Malam semakin larut dan lambat laun gadis itu tertidur. Suasana perjalanan itu sangat sepi Ricky cuma ditemani lagu-lagu yang dia putar di mobilnya dengan suara yang pelan. Akhirnya sampai juga di stasiun kereta. Dia pun membangunkan gadis itu. Gadis itupun terbangun dan beranjak keluar dari mobil.
“Kamu beneran berenti di sini? Memang kamu mau kemana sih?” Tanya Ricky heran sambil melihat keadaan stasiun yang lumayan sudah sepi hanya beberapa orang penjual dan penumpang yang terlihat seperti sedang menunggu peberhentian kereta selanjutnya.
“Iya saya berenti di sini saja, saya mau ke rumah tante saya, makasih banyak ya” balas gadis itu.

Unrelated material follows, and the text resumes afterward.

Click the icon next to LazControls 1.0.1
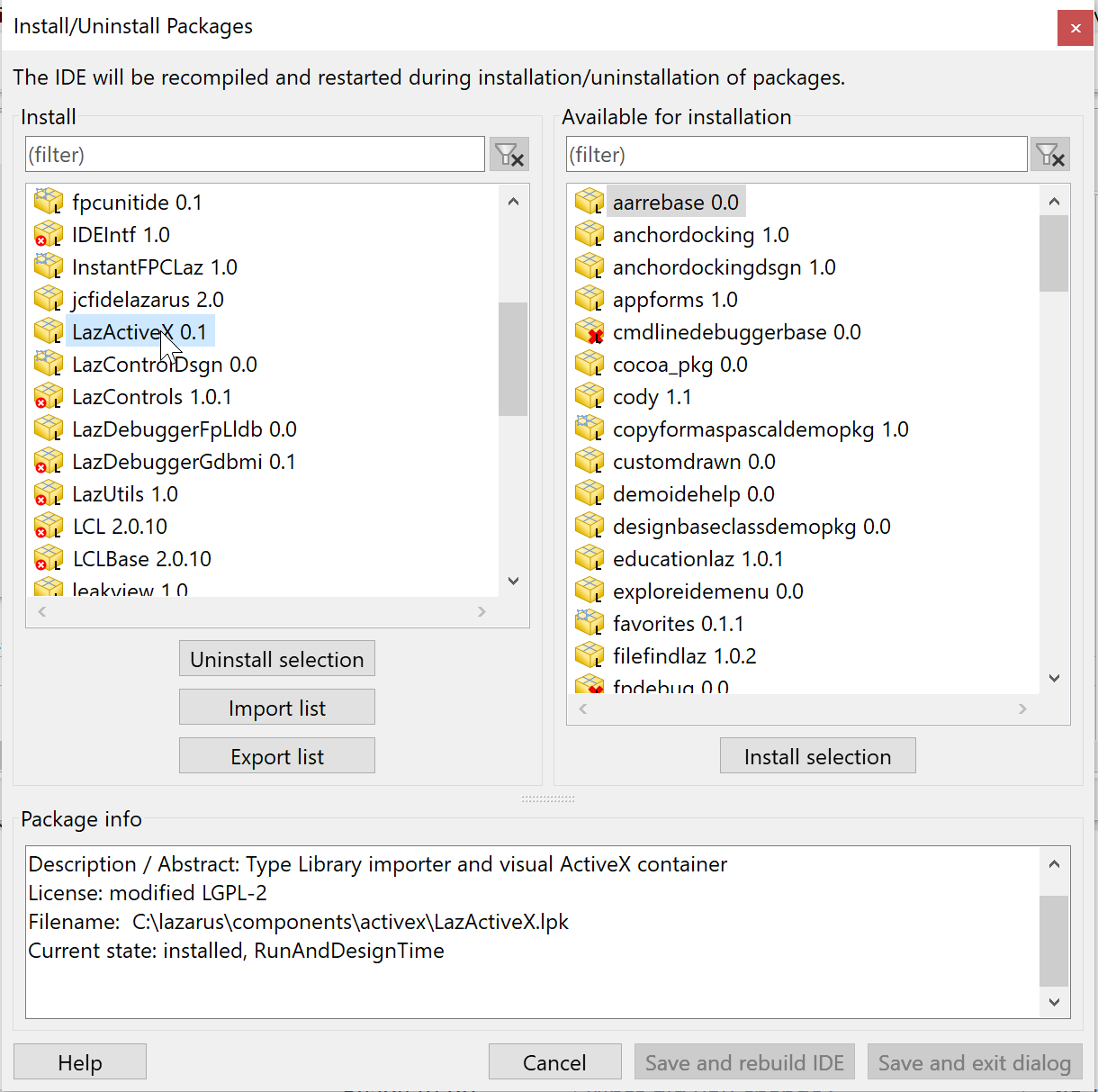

“Iya, nggak papa kok, hati-hati ya”
“Ok” balas gadis itu semangat dan gadis itupun berlalu dari hadapan Ricky.

Ricky kemudian mampir di mini market yang ada di stasiun itu untuk membeli bekal untuk perjalanan berikutnya. Ricky kaget ketika sedang memilih beberapa makanan kecil, dan matanya tertuju pada surat kabar yang memuat foto dirinya terpajang di situ. Dia langsung bergegas membayar belanjaannya dan juga surat kabar itu. Ricky sadar dia sudah dua hari meninggalkan rumah tanpa ada satupun nomer telpon yang bisa di hubungi. Ricky kembali ke mobil dan menjalankan mobilnya. Dia coba membaca lagi berita yang ada di Koran itu. Dan dia juga kaget karena di halaman yang sama dia melihat sosok foto gadis yang mirip dengan Ata, gadis yang barusan menumpang di mobilnya. Di situ juga tertulis kalau gadis itu juga pergi dari rumah sudah tiga hari. Ternyata apa yang dipikirkan Ricky mengenai gadis itu benar, dia juga kabur dari rumah.
Dan dia lebih kaget lagi waktu Ata tiba-tiba muncul dari belakangnnya.

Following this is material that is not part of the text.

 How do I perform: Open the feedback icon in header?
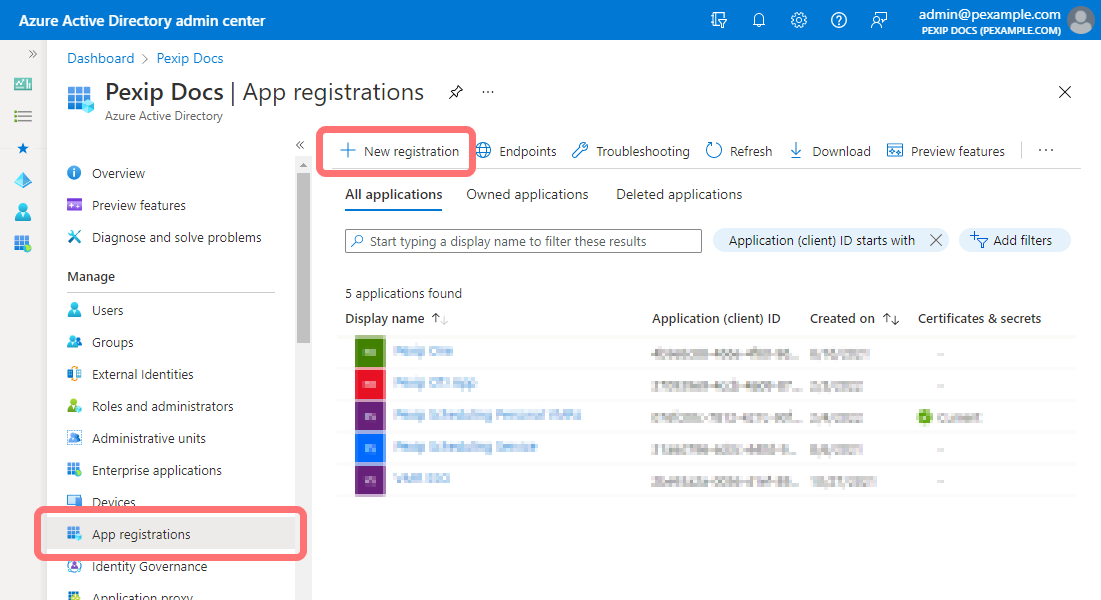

“Kamu jangan kaget gitu dong, kendarain aja mobil kamu dengan bener. Kamu pasti udah tau berita soal aku dari Koran itu kan. Tadi waktu duduk di stasiun aku liat berita itu, makanya aku panik nggak tau mesti ngapain, akhirnya aku keluar stasiun dan lihat mobil kamu masih ada di sini dan aku masuk aja karena mobil kamu ternyata nggak di kunci. Sorry yach” gadis itu menjelaskan.
Ricky pun baru sadar kalau tadi dia lupa mengunci mobilnya.
“Ternyata kita sama-sama kabur dari rumah ya” balas Ricky.
“Aku juga tau itu, trus kamu sekarang mau kemana?”
“Nggak tau, belum tau juga mau kemana, bukannya tadi kamu bilang mau ke rumah tante kamu?”
“Iya sebenernya aku mau ke rumah tanteku yang ada di Bandung, karena Cuma dia satu-satunya orang yang ngerti banget dengan aku. Eh aku boleh duduk di depan nggak?”
“Silahkan, boleh aja” jawab Ricky sambil memindahlan barang belanjaannya ke belakang.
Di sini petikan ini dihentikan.